En 1979, Kabat-Zinn fundó la Clínica de Reducción de Estrés en la Universidad de Massachusetts, creando el programa MBSR (Mindfulness-Based Stress Reduction). Su éxito fue rotundo al demostrar que la práctica sistemática de la atención plena podía reducir significativamente el dolor crónico, la ansiedad y la depresión, validando científicamente lo que los antiguos maestros ya practicaban.
¿De qué se trata realmente el mindfulness?
“Practicar mindfulness consiste en entrenar el ‘músculo’ de la atención. Según los expertos, se basa en tres pilares fundamentales:
-Propósito: Dirigir la atención de forma deliberada.
-Momento presente: Centrarse en el “aquí y ahora”, en lugar de rumiar sobre el pasado o angustiarse por el futuro.
-No juzgar: Aceptar los pensamientos y emociones tal como aparecen, sin etiquetarlos como ‘buenos’ o ‘malos'”.
El poder de la atención: El antídoto al modo automático
Pasamos gran parte de nuestro día en “piloto automático”. Podemos estar conduciendo, comiendo o conversando mientras nuestra mente está en otro lugar. Esta desconexión es la fuente principal de la insatisfacción moderna.
El mindfulness nos devuelve la soberanía sobre nuestra atención. Al ser conscientes de nuestras respuestas automáticas, ganamos un espacio de libertad. Como dijo el psiquiatra Viktor Frankl: “Entre el estímulo y la respuesta hay un espacio. En ese espacio reside nuestra libertad y nuestra capacidad de elegir”. La atención plena es la llave que abre ese espacio.

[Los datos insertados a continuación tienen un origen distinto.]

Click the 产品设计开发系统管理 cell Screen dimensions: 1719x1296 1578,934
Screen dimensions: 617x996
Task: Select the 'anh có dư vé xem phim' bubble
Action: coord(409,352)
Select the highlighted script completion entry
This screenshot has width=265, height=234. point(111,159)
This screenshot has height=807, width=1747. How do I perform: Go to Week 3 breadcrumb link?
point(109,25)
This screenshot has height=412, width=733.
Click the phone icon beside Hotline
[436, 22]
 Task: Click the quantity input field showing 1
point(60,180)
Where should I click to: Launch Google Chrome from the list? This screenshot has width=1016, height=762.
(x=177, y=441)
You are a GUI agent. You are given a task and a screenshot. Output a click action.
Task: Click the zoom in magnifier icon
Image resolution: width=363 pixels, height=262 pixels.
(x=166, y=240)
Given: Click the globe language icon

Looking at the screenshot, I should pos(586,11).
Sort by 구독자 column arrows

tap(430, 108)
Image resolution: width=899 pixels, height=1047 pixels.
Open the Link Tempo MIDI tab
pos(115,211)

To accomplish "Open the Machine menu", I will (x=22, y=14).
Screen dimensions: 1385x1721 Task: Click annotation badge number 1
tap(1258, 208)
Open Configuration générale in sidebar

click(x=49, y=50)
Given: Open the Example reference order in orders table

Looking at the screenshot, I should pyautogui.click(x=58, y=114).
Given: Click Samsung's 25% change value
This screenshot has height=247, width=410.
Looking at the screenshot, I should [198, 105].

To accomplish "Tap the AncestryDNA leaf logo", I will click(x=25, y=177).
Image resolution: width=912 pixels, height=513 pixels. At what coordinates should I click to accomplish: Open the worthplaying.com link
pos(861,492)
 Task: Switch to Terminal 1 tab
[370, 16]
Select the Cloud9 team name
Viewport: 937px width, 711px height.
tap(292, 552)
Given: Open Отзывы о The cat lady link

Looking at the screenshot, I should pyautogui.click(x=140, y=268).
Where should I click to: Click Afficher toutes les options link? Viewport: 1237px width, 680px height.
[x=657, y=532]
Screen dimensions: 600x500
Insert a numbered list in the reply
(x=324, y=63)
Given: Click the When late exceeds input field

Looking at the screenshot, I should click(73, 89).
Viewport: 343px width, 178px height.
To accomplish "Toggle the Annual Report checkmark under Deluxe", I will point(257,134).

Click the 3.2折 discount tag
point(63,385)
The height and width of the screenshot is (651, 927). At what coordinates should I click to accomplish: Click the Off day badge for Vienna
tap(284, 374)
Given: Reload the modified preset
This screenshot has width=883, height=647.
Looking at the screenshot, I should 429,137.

Importancia en la vida diaria: Amorosidad y Autocuidado
“Uno de los aspectos más vitales y menos comprendidos del mindfulness es la amorosidad (o self-compassion). No se trata de observarse con la frialdad de un científico, sino con la ternura de alguien que cuida a un ser querido.
Aplicar el mindfulness en la rutina diaria significa:
- Comer con atención: Saborear cada bocado, reconociendo texturas y olores.
- Escuchar profundamente: Estar presente para el otro sin preparar la respuesta mientras el otro habla.
- Gestión emocional: Reconocer cuando el estrés aparece en el cuerpo (hombros tensos, mandíbula apretada) y responder con una respiración consciente en lugar de una reacción impulsiva”.
Sentido y propósito: Una brújula interior
Vivir con mindfulness nos permite reconectar con nuestro propósito. Cuando estamos presentes, nuestras acciones dejan de ser meras tareas para convertirse en expresiones de nuestros valores. Al actuar con amorosidad hacia nosotros mismos, reducimos la autocrítica destructiva y fomentamos una resiliencia genuina.
Una práctica de por vida
“El mindfulness no es un destino al que se llega, sino un camino que se transita. No requiere de horas de aislamiento; requiere de la voluntad de regresar al presente una y otra vez, cada vez que la mente se distrae. Al integrar la atención plena, no cambiamos el mundo que nos rodea, pero cambiamos radicalmente la forma en que nos relacionamos con él, encontrando paz en medio del caos y amorosidad en cada respiración”, destacó la profesional.